Although this does not sound like many, the chief executive was quick to point out the drawn out process involved in donating sperm – including the plethora of tests, regular clinic visits and the necessary periods of sexual abstinence. In addition, sperm donors are paid just £35 a visit – a sum which may not make the effort involved particularly appealing to the everyday man. With that in mind, nine donors seems somewhat of an achievement.

BBC Radio London 94.9 asked Nicola Scott to provide clarity about the legal issues surrounding donor sperm and whether the changes to the law in 2005, which lifted donor anonymity, may have a part to play in the nationwide shortage:

There is now no such thing as an anonymous UK clinic donor. From age 18, donor-conceived children (who were conceived after the law changed in 2005 through a licensed UK clinic) are able to apply for their donor’s identifying information. Whilst it is easy to come to the conclusion that this may have had a negative impact on the number of donors coming forward, the statistics show that this has steadily increased over the last ten years. It is important for potential sperm donors and also recipients to understand that, whilst anonymity is not an option for UK donors anymore, this does not mean that they will have rights or responsibilities in respect of their donor-conceived offspring.
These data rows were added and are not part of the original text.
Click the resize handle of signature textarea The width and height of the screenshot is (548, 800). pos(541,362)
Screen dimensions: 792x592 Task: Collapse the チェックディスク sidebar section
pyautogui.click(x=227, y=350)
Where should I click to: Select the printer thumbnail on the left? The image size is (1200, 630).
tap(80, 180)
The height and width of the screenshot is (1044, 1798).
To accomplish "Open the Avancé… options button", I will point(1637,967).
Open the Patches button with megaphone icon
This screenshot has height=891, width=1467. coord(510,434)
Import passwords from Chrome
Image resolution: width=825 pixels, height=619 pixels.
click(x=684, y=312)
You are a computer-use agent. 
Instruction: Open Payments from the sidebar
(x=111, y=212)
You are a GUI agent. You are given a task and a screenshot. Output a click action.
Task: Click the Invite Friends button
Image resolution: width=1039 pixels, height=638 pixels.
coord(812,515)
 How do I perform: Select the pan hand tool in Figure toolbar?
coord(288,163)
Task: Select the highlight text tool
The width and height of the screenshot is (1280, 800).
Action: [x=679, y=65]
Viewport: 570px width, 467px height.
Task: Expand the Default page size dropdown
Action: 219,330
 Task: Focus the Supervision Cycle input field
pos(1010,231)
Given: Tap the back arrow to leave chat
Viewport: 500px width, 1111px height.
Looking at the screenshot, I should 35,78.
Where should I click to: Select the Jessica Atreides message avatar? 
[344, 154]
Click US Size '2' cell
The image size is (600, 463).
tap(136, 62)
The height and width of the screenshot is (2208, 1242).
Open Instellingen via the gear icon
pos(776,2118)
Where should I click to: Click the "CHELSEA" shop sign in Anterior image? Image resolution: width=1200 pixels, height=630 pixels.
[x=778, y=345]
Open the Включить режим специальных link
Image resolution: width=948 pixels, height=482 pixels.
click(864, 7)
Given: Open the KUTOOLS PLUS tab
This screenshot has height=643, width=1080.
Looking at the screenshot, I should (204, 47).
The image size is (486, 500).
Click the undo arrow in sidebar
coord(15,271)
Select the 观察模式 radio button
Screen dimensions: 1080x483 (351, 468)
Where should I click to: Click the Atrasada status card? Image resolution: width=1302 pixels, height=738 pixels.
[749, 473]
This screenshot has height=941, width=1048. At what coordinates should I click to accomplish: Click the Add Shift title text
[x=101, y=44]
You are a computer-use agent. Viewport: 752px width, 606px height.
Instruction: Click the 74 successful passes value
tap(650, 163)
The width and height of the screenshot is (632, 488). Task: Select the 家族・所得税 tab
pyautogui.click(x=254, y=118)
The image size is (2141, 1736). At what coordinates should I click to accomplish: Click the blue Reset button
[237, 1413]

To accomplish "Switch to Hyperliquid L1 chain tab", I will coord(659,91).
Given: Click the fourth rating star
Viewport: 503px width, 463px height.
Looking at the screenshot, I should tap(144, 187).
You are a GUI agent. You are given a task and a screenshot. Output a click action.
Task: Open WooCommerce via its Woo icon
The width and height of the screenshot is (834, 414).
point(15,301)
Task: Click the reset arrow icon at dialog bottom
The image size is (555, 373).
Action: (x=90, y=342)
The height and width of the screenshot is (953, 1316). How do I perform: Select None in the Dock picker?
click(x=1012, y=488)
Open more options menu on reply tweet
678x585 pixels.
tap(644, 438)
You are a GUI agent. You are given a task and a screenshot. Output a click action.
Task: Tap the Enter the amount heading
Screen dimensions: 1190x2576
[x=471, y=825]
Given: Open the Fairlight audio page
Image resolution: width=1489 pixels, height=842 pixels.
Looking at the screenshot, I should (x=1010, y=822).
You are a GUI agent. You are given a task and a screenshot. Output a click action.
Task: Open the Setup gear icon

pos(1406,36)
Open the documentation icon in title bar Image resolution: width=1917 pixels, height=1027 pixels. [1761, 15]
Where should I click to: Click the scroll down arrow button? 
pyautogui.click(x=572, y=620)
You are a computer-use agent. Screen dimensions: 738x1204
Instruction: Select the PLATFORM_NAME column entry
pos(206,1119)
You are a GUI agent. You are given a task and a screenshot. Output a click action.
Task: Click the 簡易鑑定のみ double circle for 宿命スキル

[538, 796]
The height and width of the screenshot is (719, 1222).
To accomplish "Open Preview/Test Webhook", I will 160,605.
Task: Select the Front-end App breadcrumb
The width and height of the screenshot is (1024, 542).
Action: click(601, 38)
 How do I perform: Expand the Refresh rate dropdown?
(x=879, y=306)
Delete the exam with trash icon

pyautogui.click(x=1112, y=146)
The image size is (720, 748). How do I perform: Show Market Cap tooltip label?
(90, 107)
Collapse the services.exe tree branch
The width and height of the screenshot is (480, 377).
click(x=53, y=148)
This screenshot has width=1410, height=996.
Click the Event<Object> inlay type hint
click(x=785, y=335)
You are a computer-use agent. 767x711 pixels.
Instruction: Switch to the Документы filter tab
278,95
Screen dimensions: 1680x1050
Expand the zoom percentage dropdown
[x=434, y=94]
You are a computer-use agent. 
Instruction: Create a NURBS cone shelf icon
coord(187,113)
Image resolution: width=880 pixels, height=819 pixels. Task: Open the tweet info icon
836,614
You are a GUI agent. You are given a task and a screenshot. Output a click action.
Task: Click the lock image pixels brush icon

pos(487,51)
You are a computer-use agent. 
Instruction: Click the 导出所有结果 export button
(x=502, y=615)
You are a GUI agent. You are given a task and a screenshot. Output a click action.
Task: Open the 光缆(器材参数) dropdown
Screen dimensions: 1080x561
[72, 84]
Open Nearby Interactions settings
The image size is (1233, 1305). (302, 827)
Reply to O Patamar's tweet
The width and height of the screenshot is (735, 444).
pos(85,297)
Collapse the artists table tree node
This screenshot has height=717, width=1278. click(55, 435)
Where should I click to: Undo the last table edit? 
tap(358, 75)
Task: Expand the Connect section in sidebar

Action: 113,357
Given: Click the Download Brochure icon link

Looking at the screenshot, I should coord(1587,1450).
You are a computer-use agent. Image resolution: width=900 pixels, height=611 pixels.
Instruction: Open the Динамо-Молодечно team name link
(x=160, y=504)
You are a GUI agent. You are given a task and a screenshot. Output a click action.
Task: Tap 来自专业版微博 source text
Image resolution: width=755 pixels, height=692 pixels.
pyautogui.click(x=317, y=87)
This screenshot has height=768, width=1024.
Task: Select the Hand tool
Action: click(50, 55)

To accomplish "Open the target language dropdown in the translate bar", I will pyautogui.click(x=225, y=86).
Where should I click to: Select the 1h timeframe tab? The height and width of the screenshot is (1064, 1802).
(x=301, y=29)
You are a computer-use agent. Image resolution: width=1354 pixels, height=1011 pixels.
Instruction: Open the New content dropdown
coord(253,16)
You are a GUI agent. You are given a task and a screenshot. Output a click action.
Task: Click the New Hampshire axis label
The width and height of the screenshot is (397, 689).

In fact, quite the opposite. Donors are protected at law from having any financial responsibility for the child (and similarly the child is not entitled to inherit from the donor’s Estate on his death) and likewise, parents are protected from sharing rights (such as decision making authority) with the donor in respect of their child.

The law as it stands is particularly child-centred, with the focus being on the rights of the child to discover information about their genetic background, as and when he or she chooses in adulthood. It is easy for those outside the world of donor conception to consider the donor a ‘parent’ with whom the child may wish to forge a relationship, but in reality UK clinic donors could not be further from it. The only uncertain factor surrounding the possible unity of the donor and the donor conceived is in how this may affect the dynamics of the families on either side.

One thing that is certain for people considering donating sperm (or eggs) and those hoping to have treatment with such gametes is that the law is designed to protect them, whilst also providing the resulting children with crucial rights to the discovery of their heritage.

The national sperm bank continue their endeavours to recruit more ‘ordinary men to do extraordinary things’ and we wish them very well.